ラムの大通り

愛猫フォーンを相手に映画のお話。
主に劇場公開前の新作映画についておしゃべりしています。

『ゲド戦記』

2006-07-08 00:10:15 | 新作映画
----この映画って話題だよね。
なんと言っても宮崎駿を父に持つ宮崎吾郎が監督している。
「うん。しかも彼が第一回監督作品として選んだのが
『指輪物語』『ナルニア』と並び称されるファンタジー文学
『ゲド戦記』というんだから、嬉しいような悲しいような」

----なんで悲しいの?
「だってこの話、
やっぱり実写で観たかったという気もするじゃない。
でも、それって多分無理なんだろうな。
これまで数多くの映画化の話があったけど
原作者アーシュラ・K.ル=グウィンは拒否。

* 提供情報 *
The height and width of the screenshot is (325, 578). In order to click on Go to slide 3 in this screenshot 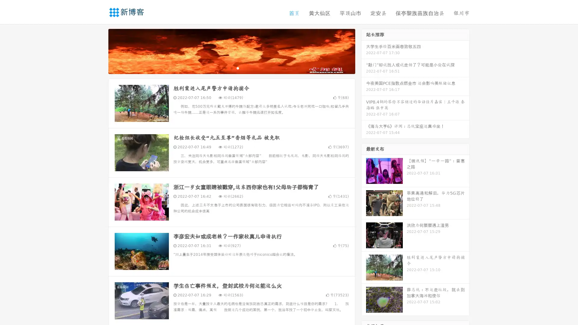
---
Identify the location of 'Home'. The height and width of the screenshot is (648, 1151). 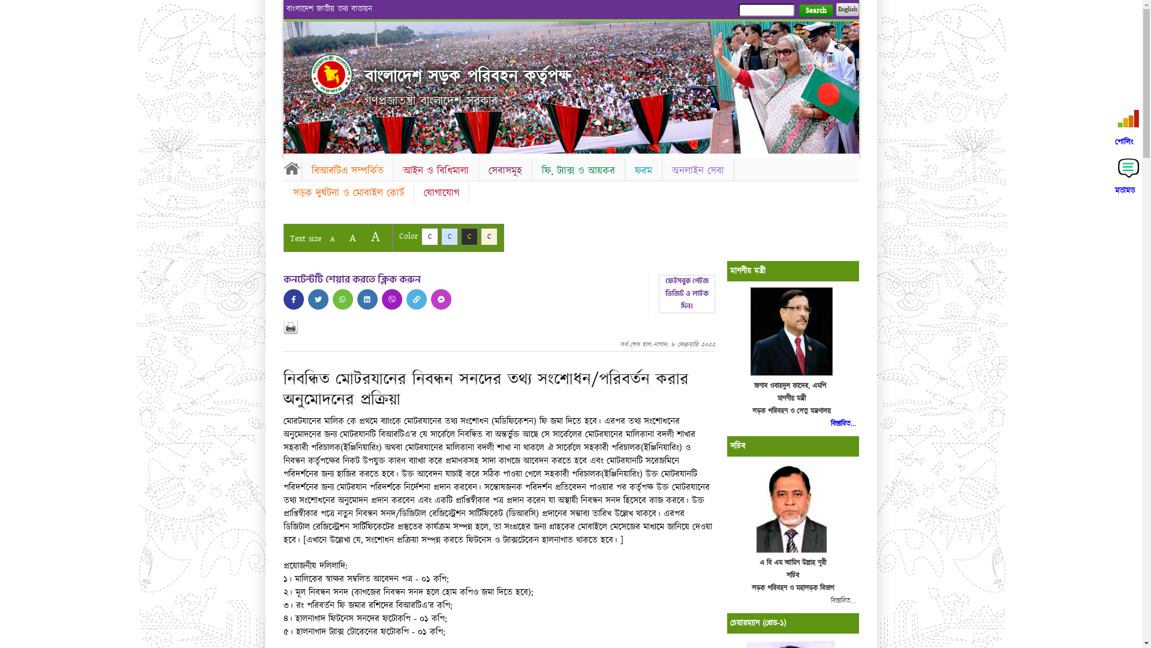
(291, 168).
---
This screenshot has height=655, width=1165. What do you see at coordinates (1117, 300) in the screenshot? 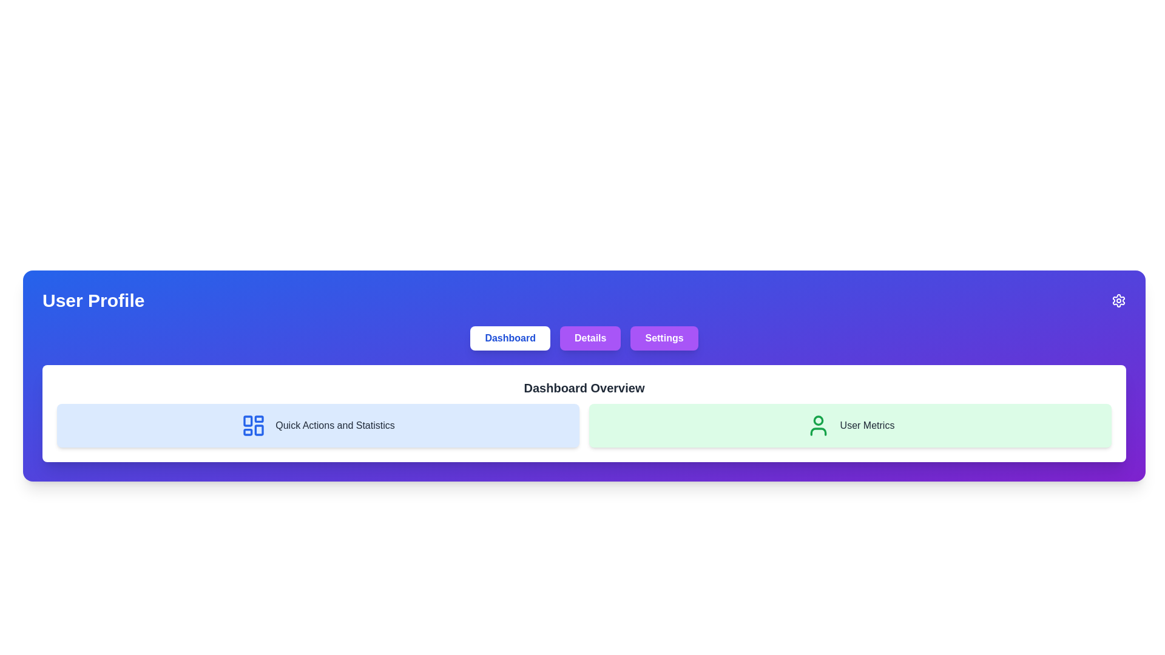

* やること *
映画『ゲド戦記』をめぐる記事の続きを、最後の文の後から書き継いでください。 上のリストは使わなくてかまいません。

* 回答 *
かつては宮崎駿も打診して断られたらしい」

----ふうん。それなのにどうして映画化されたの?
「『千と千尋の神隠し』がアカデミー賞を受賞するなど、
世界の評価が高まり、
原作者の方から打診が舞い込んできたらしい」

----そうか、父と子の確執がいろいろささやかれたりもしたけど、
本当は宮崎駿が自分で映画化したかったんだ。
「まあ、そのあたりは宣伝的な意味での話題作りも多分にあるかもね。
それでも宮崎駿は
『「ゲド戦記」にはクロード・ロランの世界観が似合う』と漏らしたことがあって、
スタッフは、すぐさま彼の画集を手に入れたらしい」

----『ゲド戦記』って長いお話だけど、
どのあたりが描かれているの?
「どうやら3巻目が核になっているみたい。
ぼく自身、この本は取っ付きにくくて
まだ読んでないんだけど、
世界観も分かったし、やっと本気で読む気が出てきた。
ただ、物語を紹介しようとすると、
これが実にややこしいものになる。
その前にタイトル、ゲドの意味から。
ゲドというのはハイタカという魔法使いの<真の名>。
この世界では<真の名>を魔法使いに明かすと、
相手に支配されてしまう。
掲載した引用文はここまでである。